The School runs various initiatives, including its Career Booster programme – a series of seminars and workshops offered two weeks each academic year to equip students with out-of-classroom transferable skills and commercial awareness. Other initiatives include its Knowledge Transfer Networks – a series of monthly lectures showcasing the experience and expertise of particular business owners to other businesses, as well as students, staff and alumni, and which is followed by an opportunity for all attendees to network.
The Bradford Business Challenge
Another initiative is the increasingly prevalent Bradford Business Challenge theme for business and management undergraduates’ final-year project, where students work with business to solve a real business challenge that has been identified.
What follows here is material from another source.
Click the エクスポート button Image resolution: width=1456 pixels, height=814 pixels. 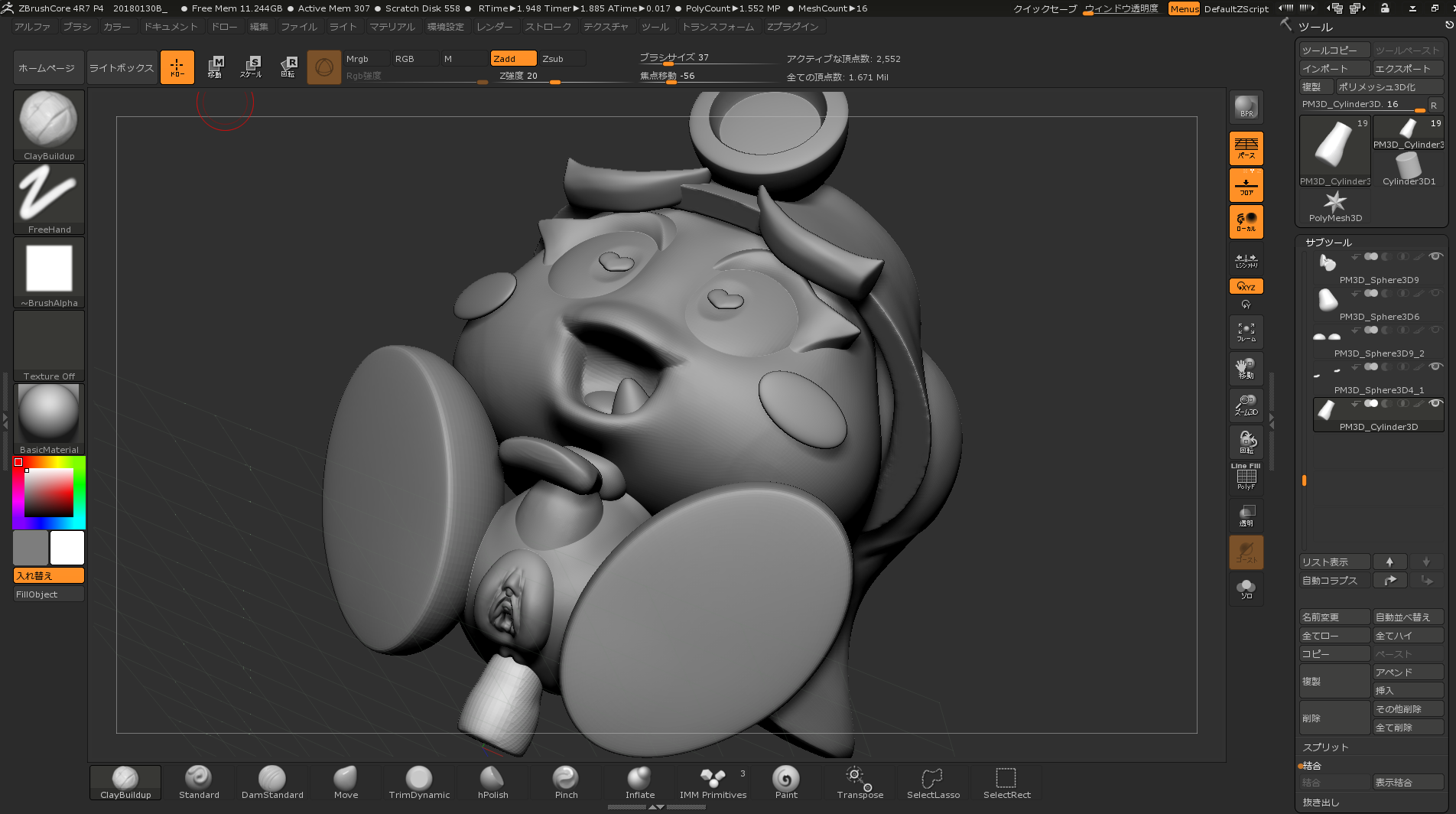coord(1407,69)
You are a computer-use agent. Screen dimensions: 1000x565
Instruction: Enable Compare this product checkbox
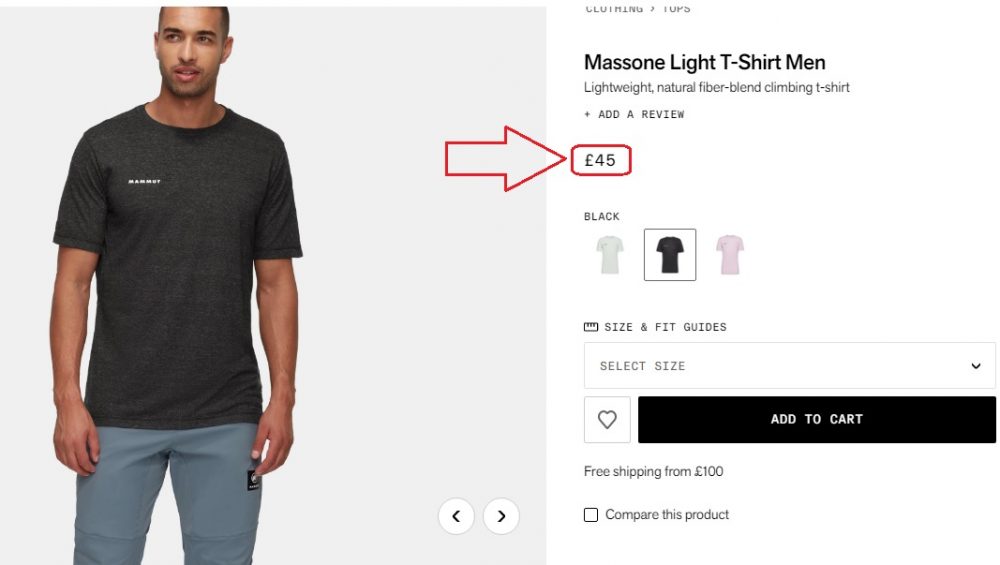click(591, 515)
The final-year project module for these students requires a 7,500 words dissertation, which can be based on one of four themes Each of the themes – National Industrial Challenge; Global Challenge; Entrepreneurship and Innovation Challenge; and Bradford Business Challenge – involves engaging with a challenge in the real business world. However, the Bradford Business Challenge is alone in being an applied research project that requires students to work on a project sponsored by a business or organisation.
Students opting for this theme partner with the sponsor to find a solution to a specific business problem with guidance from an academic. Sponsors are usually businesses as well as public and third sector organisations from the Yorkshire region, England. Most of the projects are sourced from the University of Bradford School of Management’s longstanding Knowledge Transfer Network (KTN) which consists of around 3,000 businesses in Bradford and Yorkshire region.
The Bradford Business Challenge is one way in which the School supports its the KTN members, on top of its Community Career Booster Programme (which offers probono training on specific skills, such as SAGE 50) and business advice. The idea is to promote seamless knowledge transfer between the School and businesses and thus, enable meaningful impact in the community.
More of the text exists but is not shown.